Quelle est la ligne directrice dans cette carrière déjà longue pour un homme de 32 ans ? « Depuis le début, nous réclamons la même chose : la démocratie, des élections libres, l’État de droit… En somme, des choses très simples et très ennuyeuses, mais que l’on est obligés de défendre avec des méthodes… sauvages. » Seule entorse, le projet MediaZona, tout ce qu’il y a de plus sérieux, lui. Créé à leur sortie de prison par Tolokonnikova et Alekhina, ce site Internet, spécialisé dans le suivi de l’actualité judiciaire, des répressions et des abus commis dans les lieux de détention, s’est imposé parmi les médias indépendants russes.

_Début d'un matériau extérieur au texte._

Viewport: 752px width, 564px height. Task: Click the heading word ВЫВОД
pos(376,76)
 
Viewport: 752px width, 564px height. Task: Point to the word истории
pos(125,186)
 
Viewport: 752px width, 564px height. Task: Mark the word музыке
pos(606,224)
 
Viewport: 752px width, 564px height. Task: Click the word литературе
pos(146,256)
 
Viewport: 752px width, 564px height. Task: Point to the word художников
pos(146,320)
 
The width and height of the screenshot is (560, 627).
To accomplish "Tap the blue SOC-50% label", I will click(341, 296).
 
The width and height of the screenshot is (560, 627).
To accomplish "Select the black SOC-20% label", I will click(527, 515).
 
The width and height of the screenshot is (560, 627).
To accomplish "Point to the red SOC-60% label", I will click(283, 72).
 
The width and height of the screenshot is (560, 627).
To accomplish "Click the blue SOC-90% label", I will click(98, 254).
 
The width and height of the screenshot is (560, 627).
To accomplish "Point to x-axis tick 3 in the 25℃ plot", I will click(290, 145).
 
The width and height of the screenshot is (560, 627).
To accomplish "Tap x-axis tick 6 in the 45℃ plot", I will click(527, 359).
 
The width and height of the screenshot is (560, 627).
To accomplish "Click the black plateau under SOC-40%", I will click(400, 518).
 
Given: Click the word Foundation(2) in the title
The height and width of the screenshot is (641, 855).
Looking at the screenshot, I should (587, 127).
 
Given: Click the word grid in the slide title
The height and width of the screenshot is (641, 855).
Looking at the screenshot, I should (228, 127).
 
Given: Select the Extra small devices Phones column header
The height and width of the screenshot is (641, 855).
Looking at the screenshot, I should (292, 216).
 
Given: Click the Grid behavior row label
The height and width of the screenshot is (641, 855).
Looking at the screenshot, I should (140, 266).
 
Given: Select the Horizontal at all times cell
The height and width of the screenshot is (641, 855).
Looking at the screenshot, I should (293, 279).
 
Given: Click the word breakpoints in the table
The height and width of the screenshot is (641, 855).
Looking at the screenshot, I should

Verzilov en est devenu l’éditeur.

De là à imaginer un passage à la politique conventionnelle, il y a un grand pas. En fait, c’est plutôt le monde extérieur qui semble s’adapter aux canons de l’actionnisme, comme le moquait le journaliste Kirill Martynov dans le journal Novaïa Gazeta, au lendemain d’une énième perquisition visant Verzilov : « Tout cela, à commencer par ces policiers qui se promènent dans le centre de Moscou avec des masses à la main, rentre déjà dans l’histoire de l’art contemporain. »

Verzilov renchérit : « Il est impossible de faire de la politique de manière traditionnelle ici. Quand [l’avocat et militant politique] Alexeï Navalny s’acharne à se présenter à des élections auxquelles on ne le laisse pas participer, on dirait aussi une performance… » Alors autant en rire. Au sortir de son expertise psychiatrique, l’artiste publie une vidéo sur les réseaux sociaux. Impossible de savoir s’il est sérieux, mais il se dit ravi d’avoir rencontré des médecins aussi intéressants, et attend « les nouvelles aventures préparées par le Comité d’enquête ». Moscou est une fête.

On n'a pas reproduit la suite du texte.